::: Data yang Diberikan

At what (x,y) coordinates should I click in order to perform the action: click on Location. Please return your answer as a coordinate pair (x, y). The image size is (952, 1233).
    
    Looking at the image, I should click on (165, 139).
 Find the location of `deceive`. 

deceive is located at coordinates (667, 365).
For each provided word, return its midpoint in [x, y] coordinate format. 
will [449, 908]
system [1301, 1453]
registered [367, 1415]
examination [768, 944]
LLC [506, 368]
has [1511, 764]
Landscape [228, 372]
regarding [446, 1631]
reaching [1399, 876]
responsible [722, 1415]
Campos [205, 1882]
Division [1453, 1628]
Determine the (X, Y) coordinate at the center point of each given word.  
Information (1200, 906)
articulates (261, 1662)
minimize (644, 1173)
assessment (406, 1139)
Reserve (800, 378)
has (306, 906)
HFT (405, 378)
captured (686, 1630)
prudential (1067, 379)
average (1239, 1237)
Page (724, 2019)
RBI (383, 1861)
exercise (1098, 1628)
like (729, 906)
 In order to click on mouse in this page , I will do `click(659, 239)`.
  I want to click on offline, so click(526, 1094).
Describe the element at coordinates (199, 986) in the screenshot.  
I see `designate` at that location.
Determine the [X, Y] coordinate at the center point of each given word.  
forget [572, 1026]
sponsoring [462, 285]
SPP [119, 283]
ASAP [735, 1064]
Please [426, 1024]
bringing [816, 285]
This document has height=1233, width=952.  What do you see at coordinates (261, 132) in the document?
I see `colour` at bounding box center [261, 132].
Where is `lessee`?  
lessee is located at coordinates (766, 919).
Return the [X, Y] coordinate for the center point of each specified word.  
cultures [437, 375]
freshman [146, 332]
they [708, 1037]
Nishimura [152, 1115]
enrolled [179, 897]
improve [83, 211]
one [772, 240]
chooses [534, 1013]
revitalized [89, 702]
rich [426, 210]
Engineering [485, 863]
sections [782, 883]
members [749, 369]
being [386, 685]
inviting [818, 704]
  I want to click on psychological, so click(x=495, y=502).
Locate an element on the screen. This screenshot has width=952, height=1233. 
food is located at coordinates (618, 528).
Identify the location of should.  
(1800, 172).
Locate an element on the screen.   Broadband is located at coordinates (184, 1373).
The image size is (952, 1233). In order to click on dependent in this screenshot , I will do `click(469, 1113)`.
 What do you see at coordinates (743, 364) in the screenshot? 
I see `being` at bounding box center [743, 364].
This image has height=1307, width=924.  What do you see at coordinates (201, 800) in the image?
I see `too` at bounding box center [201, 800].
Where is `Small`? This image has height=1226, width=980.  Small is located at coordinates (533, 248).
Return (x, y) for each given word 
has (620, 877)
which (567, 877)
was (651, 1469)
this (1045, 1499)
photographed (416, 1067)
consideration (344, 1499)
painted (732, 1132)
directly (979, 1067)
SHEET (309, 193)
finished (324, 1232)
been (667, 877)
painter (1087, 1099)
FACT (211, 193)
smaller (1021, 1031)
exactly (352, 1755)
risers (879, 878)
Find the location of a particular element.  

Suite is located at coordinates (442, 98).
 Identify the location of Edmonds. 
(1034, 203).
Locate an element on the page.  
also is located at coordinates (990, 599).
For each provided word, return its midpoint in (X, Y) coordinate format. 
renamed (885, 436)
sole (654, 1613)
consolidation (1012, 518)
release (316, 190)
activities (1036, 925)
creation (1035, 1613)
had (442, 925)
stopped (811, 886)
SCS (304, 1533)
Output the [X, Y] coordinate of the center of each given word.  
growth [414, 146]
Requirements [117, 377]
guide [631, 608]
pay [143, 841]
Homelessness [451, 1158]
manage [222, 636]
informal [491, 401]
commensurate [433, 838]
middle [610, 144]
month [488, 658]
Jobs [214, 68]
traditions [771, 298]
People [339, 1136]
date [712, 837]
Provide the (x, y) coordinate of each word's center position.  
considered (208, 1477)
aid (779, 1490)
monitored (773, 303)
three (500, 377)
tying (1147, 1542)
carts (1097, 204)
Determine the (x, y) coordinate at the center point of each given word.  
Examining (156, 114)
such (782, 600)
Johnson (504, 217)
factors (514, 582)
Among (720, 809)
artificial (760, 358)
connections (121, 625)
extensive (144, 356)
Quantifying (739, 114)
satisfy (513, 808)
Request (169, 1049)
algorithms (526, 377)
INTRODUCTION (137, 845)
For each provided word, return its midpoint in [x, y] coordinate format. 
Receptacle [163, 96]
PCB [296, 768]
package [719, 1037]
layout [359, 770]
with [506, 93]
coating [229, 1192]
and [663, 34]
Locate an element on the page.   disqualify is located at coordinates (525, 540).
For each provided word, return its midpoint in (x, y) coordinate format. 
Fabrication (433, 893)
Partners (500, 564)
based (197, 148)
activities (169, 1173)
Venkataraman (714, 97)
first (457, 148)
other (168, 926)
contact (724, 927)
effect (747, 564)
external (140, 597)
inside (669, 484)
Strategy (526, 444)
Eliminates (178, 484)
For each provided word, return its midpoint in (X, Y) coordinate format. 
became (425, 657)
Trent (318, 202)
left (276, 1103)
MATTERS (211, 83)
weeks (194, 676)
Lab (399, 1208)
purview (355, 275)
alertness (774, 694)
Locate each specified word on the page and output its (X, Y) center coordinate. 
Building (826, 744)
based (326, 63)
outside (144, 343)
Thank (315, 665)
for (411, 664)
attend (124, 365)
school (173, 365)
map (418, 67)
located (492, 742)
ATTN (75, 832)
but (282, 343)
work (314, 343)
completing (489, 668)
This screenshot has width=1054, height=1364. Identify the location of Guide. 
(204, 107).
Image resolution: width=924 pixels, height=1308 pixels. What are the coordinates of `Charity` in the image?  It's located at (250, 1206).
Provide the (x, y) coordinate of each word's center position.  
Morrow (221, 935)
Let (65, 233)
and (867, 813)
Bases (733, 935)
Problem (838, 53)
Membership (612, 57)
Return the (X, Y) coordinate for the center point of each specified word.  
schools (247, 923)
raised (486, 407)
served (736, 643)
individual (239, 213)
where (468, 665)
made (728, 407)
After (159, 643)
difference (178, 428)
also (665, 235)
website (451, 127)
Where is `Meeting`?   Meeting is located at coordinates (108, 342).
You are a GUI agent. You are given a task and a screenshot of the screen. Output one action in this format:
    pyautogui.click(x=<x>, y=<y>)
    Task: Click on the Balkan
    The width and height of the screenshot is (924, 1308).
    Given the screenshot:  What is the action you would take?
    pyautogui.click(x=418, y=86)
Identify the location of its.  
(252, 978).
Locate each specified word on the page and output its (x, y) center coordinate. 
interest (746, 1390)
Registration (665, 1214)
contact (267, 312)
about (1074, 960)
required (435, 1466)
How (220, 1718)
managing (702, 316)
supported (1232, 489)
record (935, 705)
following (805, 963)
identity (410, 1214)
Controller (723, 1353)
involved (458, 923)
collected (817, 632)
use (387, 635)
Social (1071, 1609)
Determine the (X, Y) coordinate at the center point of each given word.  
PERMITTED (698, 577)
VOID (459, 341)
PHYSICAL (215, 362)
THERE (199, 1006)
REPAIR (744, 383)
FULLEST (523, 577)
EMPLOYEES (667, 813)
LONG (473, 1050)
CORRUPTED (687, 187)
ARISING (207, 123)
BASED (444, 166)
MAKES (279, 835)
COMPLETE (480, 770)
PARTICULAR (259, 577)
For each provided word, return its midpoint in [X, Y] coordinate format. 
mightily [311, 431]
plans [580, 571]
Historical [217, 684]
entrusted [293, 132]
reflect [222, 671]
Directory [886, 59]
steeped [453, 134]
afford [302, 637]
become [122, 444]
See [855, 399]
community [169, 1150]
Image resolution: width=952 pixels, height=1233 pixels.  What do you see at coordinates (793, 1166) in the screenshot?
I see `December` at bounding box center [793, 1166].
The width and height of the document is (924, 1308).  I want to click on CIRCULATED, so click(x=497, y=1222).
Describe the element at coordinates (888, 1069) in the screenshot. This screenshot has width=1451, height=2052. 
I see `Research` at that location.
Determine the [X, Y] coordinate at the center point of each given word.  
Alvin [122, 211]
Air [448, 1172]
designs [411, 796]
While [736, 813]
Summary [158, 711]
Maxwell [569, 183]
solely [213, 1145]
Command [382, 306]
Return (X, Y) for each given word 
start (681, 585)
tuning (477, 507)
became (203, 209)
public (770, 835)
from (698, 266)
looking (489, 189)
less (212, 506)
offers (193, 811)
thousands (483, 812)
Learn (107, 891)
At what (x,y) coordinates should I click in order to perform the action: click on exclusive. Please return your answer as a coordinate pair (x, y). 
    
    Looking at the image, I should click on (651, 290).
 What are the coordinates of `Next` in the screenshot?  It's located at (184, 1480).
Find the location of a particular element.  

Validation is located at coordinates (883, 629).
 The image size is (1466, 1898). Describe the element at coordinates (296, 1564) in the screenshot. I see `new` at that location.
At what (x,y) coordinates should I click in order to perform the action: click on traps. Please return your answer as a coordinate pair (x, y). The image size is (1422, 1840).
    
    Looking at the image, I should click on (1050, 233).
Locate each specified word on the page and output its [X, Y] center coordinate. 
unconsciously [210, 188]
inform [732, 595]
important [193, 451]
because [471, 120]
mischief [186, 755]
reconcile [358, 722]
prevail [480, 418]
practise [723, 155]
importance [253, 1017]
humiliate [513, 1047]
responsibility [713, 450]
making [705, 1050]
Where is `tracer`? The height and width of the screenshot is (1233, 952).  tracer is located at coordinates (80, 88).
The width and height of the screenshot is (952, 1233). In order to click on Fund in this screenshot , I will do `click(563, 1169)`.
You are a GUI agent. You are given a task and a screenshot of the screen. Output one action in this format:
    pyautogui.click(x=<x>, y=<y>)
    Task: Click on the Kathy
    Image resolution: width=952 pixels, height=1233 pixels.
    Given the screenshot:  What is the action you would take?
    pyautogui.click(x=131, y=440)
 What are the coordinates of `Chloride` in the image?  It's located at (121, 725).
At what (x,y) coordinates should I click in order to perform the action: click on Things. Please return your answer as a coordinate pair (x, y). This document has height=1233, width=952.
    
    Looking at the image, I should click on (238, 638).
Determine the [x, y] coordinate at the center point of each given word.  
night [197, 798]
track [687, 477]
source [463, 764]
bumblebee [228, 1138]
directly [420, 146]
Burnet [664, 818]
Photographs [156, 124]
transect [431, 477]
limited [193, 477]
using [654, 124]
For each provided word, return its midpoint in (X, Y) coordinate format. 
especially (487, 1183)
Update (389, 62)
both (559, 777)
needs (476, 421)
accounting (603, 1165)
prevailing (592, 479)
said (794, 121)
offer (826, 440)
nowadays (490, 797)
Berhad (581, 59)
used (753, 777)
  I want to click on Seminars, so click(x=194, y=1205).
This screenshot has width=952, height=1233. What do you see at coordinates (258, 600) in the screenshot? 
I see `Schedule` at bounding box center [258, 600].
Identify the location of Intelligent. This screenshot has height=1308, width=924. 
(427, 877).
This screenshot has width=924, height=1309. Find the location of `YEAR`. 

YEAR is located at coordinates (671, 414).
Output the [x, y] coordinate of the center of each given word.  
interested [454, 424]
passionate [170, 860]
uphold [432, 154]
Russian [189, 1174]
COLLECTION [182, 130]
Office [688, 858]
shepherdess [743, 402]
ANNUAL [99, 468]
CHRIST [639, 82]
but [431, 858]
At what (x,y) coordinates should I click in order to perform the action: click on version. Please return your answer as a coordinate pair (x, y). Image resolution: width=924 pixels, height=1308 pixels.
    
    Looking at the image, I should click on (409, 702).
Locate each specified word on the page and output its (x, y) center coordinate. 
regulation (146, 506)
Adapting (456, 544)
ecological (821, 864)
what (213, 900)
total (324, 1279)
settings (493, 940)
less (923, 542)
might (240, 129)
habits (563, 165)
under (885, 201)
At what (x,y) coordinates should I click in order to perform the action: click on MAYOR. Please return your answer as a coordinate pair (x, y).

::::::

Salin ulang baris-baris data di atas persis sama, mulai dari baris yang memuat "for (411, 664)" dan berhenti setelah baris yang memuat "mightily [311, 431]"; kedua baris batas itu ikut disalin.

for (411, 664)
attend (124, 365)
school (173, 365)
map (418, 67)
located (492, 742)
ATTN (75, 832)
but (282, 343)
work (314, 343)
completing (489, 668)
This screenshot has width=1054, height=1364. Identify the location of Guide. 
(204, 107).
Image resolution: width=924 pixels, height=1308 pixels. What are the coordinates of `Charity` in the image?  It's located at (250, 1206).
Provide the (x, y) coordinate of each word's center position.  
Morrow (221, 935)
Let (65, 233)
and (867, 813)
Bases (733, 935)
Problem (838, 53)
Membership (612, 57)
Return the (X, Y) coordinate for the center point of each specified word.  
schools (247, 923)
raised (486, 407)
served (736, 643)
individual (239, 213)
where (468, 665)
made (728, 407)
After (159, 643)
difference (178, 428)
also (665, 235)
website (451, 127)
Where is `Meeting`?   Meeting is located at coordinates (108, 342).
You are a GUI agent. You are given a task and a screenshot of the screen. Output one action in this format:
    pyautogui.click(x=<x>, y=<y>)
    Task: Click on the Balkan
    The width and height of the screenshot is (924, 1308).
    Given the screenshot:  What is the action you would take?
    pyautogui.click(x=418, y=86)
Identify the location of its.  
(252, 978).
Locate each specified word on the page and output its (x, y) center coordinate. 
interest (746, 1390)
Registration (665, 1214)
contact (267, 312)
about (1074, 960)
required (435, 1466)
How (220, 1718)
managing (702, 316)
supported (1232, 489)
record (935, 705)
following (805, 963)
identity (410, 1214)
Controller (723, 1353)
involved (458, 923)
collected (817, 632)
use (387, 635)
Social (1071, 1609)
Determine the (X, Y) coordinate at the center point of each given word.  
PERMITTED (698, 577)
VOID (459, 341)
PHYSICAL (215, 362)
THERE (199, 1006)
REPAIR (744, 383)
FULLEST (523, 577)
EMPLOYEES (667, 813)
LONG (473, 1050)
CORRUPTED (687, 187)
ARISING (207, 123)
BASED (444, 166)
MAKES (279, 835)
COMPLETE (480, 770)
PARTICULAR (259, 577)
For each provided word, return its midpoint in [X, Y] coordinate format. 
mightily [311, 431]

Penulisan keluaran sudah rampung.